Advium Corporate Finance Ltd is acting exclusively on behalf of the Offeror and no one else in connection with the Tender Offer or other matters referred to in this document, does not consider any other person (whether the recipient of this document or not) as a client in connection to the Tender Offer, and is not responsible to anyone other than the Offeror for providing protection or providing advice in connection with the Tender Offer or any other transaction or arrangement referred to in this document.

Goldman Sachs International, which is authorized by the Prudential Regulation Authority and regulated by the Financial Conduct Authority and the Prudential Regulation Authority in the United Kingdom, is acting exclusively for the Offeror and no one else in connection with the Tender Offer and the matters set out in this stock exchange release, and will not be responsible to anyone other than the Offeror for providing the protections afforded to clients of Goldman Sachs International, or for giving advice in connection with the Tender Offer or any matter or arrangement referred to in this stock exchange release.

Nordea Bank Abp is acting as financial adviser to the Offeror and arranger outside of the United States and no one else in connection with the Tender Offer, and will not regard any other person as its client in relation to the Tender Offer and will not be responsible to anyone other than the Offeror for providing the protection afforded to clients of Nordea Bank Abp, nor for providing advice in relation to the Tender Offer or the other matters referred to in this stock exchange release. For the avoidance of doubt, Nordea Bank Abp is not registered as a broker or dealer in the United States of America and will not be engaging in direct communications relating to the Tender Offer with investors located within the United States (whether on a reverse inquiry basis or otherwise). U.S. shareholders should contact their brokers with any questions relating to the Tender Offer.

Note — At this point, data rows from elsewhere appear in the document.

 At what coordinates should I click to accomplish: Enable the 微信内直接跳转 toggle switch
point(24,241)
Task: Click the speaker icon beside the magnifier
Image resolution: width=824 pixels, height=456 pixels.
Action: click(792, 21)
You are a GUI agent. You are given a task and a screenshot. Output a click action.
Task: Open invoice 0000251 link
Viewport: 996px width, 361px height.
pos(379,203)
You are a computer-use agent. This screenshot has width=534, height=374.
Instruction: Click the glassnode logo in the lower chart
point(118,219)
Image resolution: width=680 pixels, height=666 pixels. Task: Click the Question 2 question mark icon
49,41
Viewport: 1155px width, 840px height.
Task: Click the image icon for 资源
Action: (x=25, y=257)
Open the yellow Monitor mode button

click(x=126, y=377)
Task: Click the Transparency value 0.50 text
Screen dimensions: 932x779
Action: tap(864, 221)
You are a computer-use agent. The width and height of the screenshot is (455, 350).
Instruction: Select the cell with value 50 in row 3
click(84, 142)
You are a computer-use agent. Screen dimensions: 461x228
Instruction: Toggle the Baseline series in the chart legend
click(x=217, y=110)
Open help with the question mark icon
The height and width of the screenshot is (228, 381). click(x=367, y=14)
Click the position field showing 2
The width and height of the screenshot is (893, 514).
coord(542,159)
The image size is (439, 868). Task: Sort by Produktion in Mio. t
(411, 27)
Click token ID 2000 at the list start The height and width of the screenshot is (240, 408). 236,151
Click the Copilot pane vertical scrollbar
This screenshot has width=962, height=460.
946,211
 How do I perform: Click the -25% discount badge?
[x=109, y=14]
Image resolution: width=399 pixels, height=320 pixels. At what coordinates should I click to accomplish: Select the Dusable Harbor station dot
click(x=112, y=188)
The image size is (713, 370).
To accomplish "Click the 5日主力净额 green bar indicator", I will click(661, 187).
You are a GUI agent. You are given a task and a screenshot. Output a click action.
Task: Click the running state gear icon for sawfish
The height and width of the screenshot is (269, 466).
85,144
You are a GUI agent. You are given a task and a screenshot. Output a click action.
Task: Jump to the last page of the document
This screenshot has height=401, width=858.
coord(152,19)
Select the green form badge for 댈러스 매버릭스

BNP Paribas, which is duly authorized and lead-supervised by the European Central Bank and the Autorité de Contrôle Prudentiel et de Résolution, is acting exclusively for the Offeror and no one else in connection with the Tender Offer and the matters set out in this stock exchange release, and will not be responsible to anyone other than the Offeror for providing the protections afforded to clients of BNP Paribas, or for giving advice in connection with the Tender Offer or any matter or arrangement referred to in this stock exchange release.

Bank of America Europe DAC, Stockholm branch, a subsidiary of Bank of America Corporation, is acting exclusively for Caverion and no one else in connection with the Tender Offer and the matters set out in this stock exchange release, and will not be responsible to anyone other than Caverion for providing the protections afforded to its clients or for providing advice in relation to the Tender Offer or any matter or arrangement referred to in this stock exchange release.